Kembali Gu Mufeng melanjutkan langkahnya setelah mengusir lalat yang menghalangi jalan.

Wei Lan masih terdiam. Dia sedang mencoba mencerna kejadian beberapa waktu lalu. Apa ada dengan si bodoh ini? Kenapa sekarang dia jadi berani?. Segera dia memerintahkan pelayanan yang berada disebelahnya untuk memanggil Zhoe mama setelah sadar dari keterkejutannya. Wei Lan sangatlah marah tapi dia tidak berani memprovokasi Ye Mufeng lagi.

Melihat Ye Mufeng yang mendekat, laki-laki yang sebelumnya mencambuki Jiao tersebut secara cepat mundur dengan ketakutan. Seakan-akan melihat malaikat maut yang akan menjemput ajalnya.

Pandangan Jiao terpaku pada nonanya. Dia sekarang yakin bahwa nonanya telah berubah. Nona sulung yang Jiao kenal adalah orang yang sombong dan tidak akan mau repot-repot untuk membela pelayan rendahan sepertinya.

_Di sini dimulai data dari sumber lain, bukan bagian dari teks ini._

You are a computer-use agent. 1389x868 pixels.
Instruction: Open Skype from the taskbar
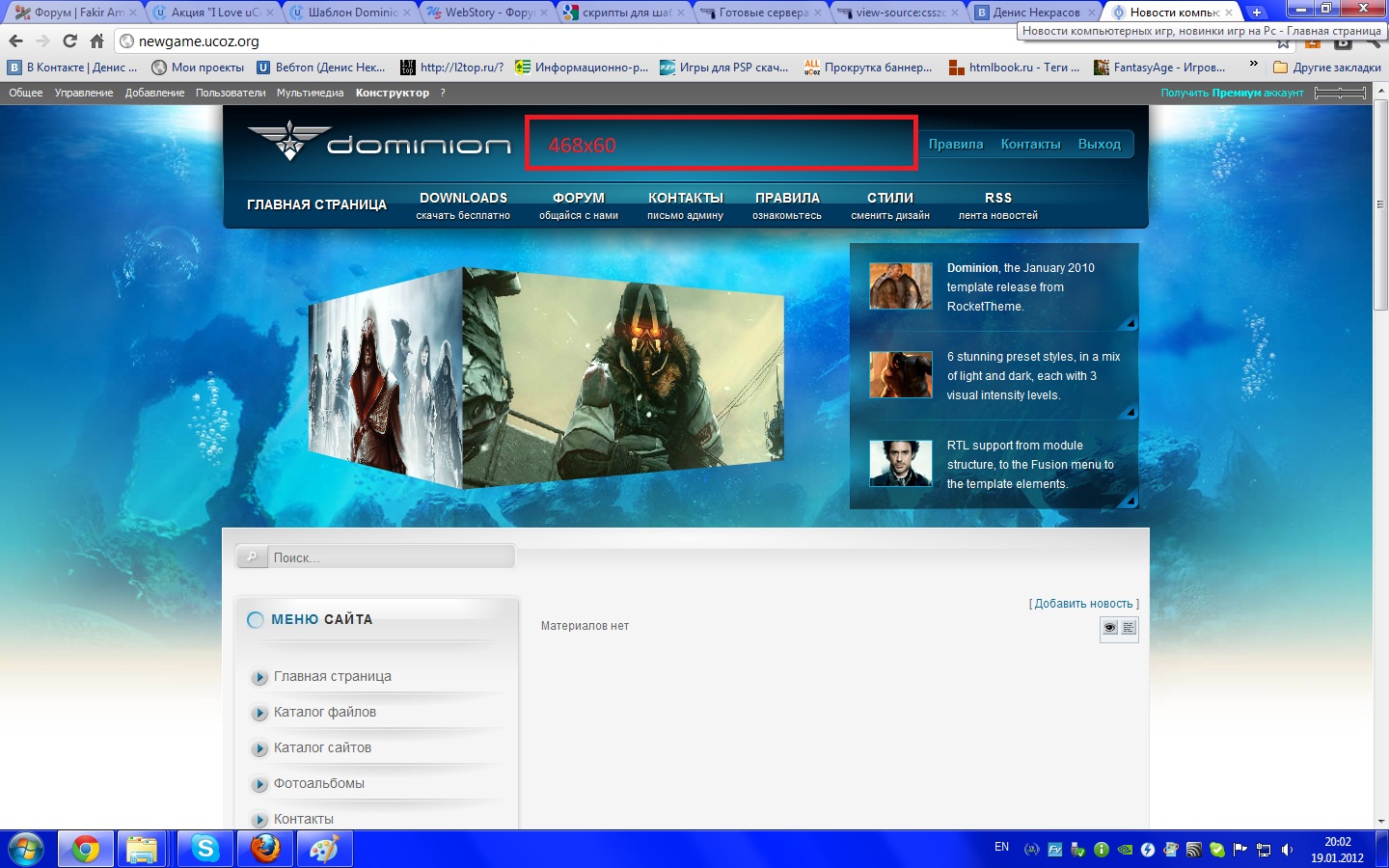point(204,849)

"Nona". Lirihnya. Air matanya telah mengalir. Dalam hati rasa syukur dia panjatkan. Nonanya telah tumbuh dewasa. Nyonya Jingmi yang melihat dari atas pasti bangga pada nona. Setelah itu, kegelapan menyambut Jiao.

Mata Gu Mufeng menelusuri badan Jiao. Melihat penderitaan yang diterima Jiao, amarah sekali lagi membakar jiwanya. Dia akan mengembalikan seribu kali lipat atas rasa sakit yang dirasakan Jiao pada mereka.